*データセットに並ぶ項目*
============================================================

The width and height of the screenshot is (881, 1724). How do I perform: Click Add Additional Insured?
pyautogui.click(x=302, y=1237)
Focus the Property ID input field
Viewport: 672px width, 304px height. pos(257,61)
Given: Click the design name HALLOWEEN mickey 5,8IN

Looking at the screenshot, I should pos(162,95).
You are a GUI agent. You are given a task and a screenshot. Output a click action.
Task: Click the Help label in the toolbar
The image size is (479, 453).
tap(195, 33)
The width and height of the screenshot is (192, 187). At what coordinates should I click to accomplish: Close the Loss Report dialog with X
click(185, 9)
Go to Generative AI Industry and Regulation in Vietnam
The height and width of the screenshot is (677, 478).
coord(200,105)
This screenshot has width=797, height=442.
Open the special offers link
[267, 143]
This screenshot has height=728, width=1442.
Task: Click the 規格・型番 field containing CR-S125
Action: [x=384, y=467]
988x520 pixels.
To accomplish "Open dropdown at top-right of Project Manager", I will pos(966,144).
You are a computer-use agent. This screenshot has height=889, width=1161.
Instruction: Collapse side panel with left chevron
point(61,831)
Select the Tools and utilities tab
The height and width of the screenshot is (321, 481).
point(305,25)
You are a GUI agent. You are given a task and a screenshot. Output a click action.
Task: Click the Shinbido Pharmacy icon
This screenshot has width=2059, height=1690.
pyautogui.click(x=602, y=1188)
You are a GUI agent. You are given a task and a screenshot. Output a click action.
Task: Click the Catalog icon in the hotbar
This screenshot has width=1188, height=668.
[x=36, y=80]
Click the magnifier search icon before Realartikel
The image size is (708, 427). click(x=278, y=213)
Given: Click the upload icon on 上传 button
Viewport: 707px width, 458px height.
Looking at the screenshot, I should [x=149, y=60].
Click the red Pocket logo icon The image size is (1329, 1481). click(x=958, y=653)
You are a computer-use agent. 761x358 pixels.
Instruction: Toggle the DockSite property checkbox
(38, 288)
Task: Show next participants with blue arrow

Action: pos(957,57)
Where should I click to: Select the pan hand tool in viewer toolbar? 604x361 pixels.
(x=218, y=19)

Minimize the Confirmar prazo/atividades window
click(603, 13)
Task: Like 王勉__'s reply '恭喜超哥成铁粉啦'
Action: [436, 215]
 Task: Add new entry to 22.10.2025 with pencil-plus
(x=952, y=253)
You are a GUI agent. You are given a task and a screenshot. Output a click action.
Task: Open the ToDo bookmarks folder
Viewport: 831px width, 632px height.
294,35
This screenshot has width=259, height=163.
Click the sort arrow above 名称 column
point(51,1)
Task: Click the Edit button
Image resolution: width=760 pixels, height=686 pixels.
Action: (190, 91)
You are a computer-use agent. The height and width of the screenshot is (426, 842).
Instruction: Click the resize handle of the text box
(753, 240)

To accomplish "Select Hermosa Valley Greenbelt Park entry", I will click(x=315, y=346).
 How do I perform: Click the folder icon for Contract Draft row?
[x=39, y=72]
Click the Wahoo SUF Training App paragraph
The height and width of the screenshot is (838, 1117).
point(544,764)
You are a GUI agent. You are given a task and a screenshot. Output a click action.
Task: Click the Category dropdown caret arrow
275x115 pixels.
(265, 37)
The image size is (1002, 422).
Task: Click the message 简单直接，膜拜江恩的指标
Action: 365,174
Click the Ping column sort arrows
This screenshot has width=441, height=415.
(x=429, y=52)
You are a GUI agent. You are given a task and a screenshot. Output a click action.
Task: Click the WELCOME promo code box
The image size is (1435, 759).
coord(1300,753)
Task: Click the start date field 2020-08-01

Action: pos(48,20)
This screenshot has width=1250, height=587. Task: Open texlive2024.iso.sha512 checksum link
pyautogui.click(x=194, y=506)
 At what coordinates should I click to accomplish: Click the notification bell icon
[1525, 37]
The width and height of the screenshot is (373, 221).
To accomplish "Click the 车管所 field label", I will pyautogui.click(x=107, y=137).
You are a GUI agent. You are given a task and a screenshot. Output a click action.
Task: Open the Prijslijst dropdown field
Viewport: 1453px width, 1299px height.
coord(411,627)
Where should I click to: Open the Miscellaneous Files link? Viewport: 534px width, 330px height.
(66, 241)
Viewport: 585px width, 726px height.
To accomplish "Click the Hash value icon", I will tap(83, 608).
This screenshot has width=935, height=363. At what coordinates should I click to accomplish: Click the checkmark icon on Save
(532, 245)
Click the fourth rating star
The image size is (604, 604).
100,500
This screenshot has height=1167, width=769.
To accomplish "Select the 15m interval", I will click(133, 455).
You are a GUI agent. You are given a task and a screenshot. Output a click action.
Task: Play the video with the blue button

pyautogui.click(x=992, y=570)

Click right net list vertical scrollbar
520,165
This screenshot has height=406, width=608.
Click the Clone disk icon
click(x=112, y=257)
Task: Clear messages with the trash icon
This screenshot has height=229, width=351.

============================================================

*依頼内容*
上の行をすべて書き直し、「GUI agent」を「UI agent」に入れ替えよ。それ以外は一切変えないこと。

*実行結果*
The width and height of the screenshot is (881, 1724). How do I perform: Click Add Additional Insured?
pyautogui.click(x=302, y=1237)
Focus the Property ID input field
Viewport: 672px width, 304px height. pos(257,61)
Given: Click the design name HALLOWEEN mickey 5,8IN

Looking at the screenshot, I should pos(162,95).
You are a UI agent. You are given a task and a screenshot. Output a click action.
Task: Click the Help label in the toolbar
The image size is (479, 453).
tap(195, 33)
The width and height of the screenshot is (192, 187). At what coordinates should I click to accomplish: Close the Loss Report dialog with X
click(185, 9)
Go to Generative AI Industry and Regulation in Vietnam
The height and width of the screenshot is (677, 478).
coord(200,105)
This screenshot has width=797, height=442.
Open the special offers link
[267, 143]
This screenshot has height=728, width=1442.
Task: Click the 規格・型番 field containing CR-S125
Action: [x=384, y=467]
988x520 pixels.
To accomplish "Open dropdown at top-right of Project Manager", I will pos(966,144).
You are a computer-use agent. This screenshot has height=889, width=1161.
Instruction: Collapse side panel with left chevron
point(61,831)
Select the Tools and utilities tab
The height and width of the screenshot is (321, 481).
point(305,25)
You are a UI agent. You are given a task and a screenshot. Output a click action.
Task: Click the Shinbido Pharmacy icon
This screenshot has width=2059, height=1690.
pyautogui.click(x=602, y=1188)
You are a UI agent. You are given a task and a screenshot. Output a click action.
Task: Click the Catalog icon in the hotbar
This screenshot has width=1188, height=668.
[x=36, y=80]
Click the magnifier search icon before Realartikel
The image size is (708, 427). click(x=278, y=213)
Given: Click the upload icon on 上传 button
Viewport: 707px width, 458px height.
Looking at the screenshot, I should [x=149, y=60].
Click the red Pocket logo icon The image size is (1329, 1481). click(x=958, y=653)
You are a computer-use agent. 761x358 pixels.
Instruction: Toggle the DockSite property checkbox
(38, 288)
Task: Show next participants with blue arrow

Action: pos(957,57)
Where should I click to: Select the pan hand tool in viewer toolbar? 604x361 pixels.
(x=218, y=19)

Minimize the Confirmar prazo/atividades window
click(603, 13)
Task: Like 王勉__'s reply '恭喜超哥成铁粉啦'
Action: [436, 215]
 Task: Add new entry to 22.10.2025 with pencil-plus
(x=952, y=253)
You are a UI agent. You are given a task and a screenshot. Output a click action.
Task: Open the ToDo bookmarks folder
Viewport: 831px width, 632px height.
294,35
This screenshot has width=259, height=163.
Click the sort arrow above 名称 column
point(51,1)
Task: Click the Edit button
Image resolution: width=760 pixels, height=686 pixels.
Action: (190, 91)
You are a computer-use agent. The height and width of the screenshot is (426, 842).
Instruction: Click the resize handle of the text box
(753, 240)

To accomplish "Select Hermosa Valley Greenbelt Park entry", I will click(x=315, y=346).
 How do I perform: Click the folder icon for Contract Draft row?
[x=39, y=72]
Click the Wahoo SUF Training App paragraph
The height and width of the screenshot is (838, 1117).
point(544,764)
You are a UI agent. You are given a task and a screenshot. Output a click action.
Task: Click the Category dropdown caret arrow
275x115 pixels.
(265, 37)
The image size is (1002, 422).
Task: Click the message 简单直接，膜拜江恩的指标
Action: 365,174
Click the Ping column sort arrows
This screenshot has width=441, height=415.
(x=429, y=52)
You are a UI agent. You are given a task and a screenshot. Output a click action.
Task: Click the WELCOME promo code box
The image size is (1435, 759).
coord(1300,753)
Task: Click the start date field 2020-08-01

Action: pos(48,20)
This screenshot has width=1250, height=587. Task: Open texlive2024.iso.sha512 checksum link
pyautogui.click(x=194, y=506)
 At what coordinates should I click to accomplish: Click the notification bell icon
[1525, 37]
The width and height of the screenshot is (373, 221).
To accomplish "Click the 车管所 field label", I will pyautogui.click(x=107, y=137).
You are a UI agent. You are given a task and a screenshot. Output a click action.
Task: Open the Prijslijst dropdown field
Viewport: 1453px width, 1299px height.
coord(411,627)
Where should I click to: Open the Miscellaneous Files link? Viewport: 534px width, 330px height.
(66, 241)
Viewport: 585px width, 726px height.
To accomplish "Click the Hash value icon", I will tap(83, 608).
This screenshot has width=935, height=363. At what coordinates should I click to accomplish: Click the checkmark icon on Save
(532, 245)
Click the fourth rating star
The image size is (604, 604).
100,500
This screenshot has height=1167, width=769.
To accomplish "Select the 15m interval", I will click(133, 455).
You are a UI agent. You are given a task and a screenshot. Output a click action.
Task: Play the video with the blue button

pyautogui.click(x=992, y=570)

Click right net list vertical scrollbar
520,165
This screenshot has height=406, width=608.
Click the Clone disk icon
click(x=112, y=257)
Task: Clear messages with the trash icon
This screenshot has height=229, width=351.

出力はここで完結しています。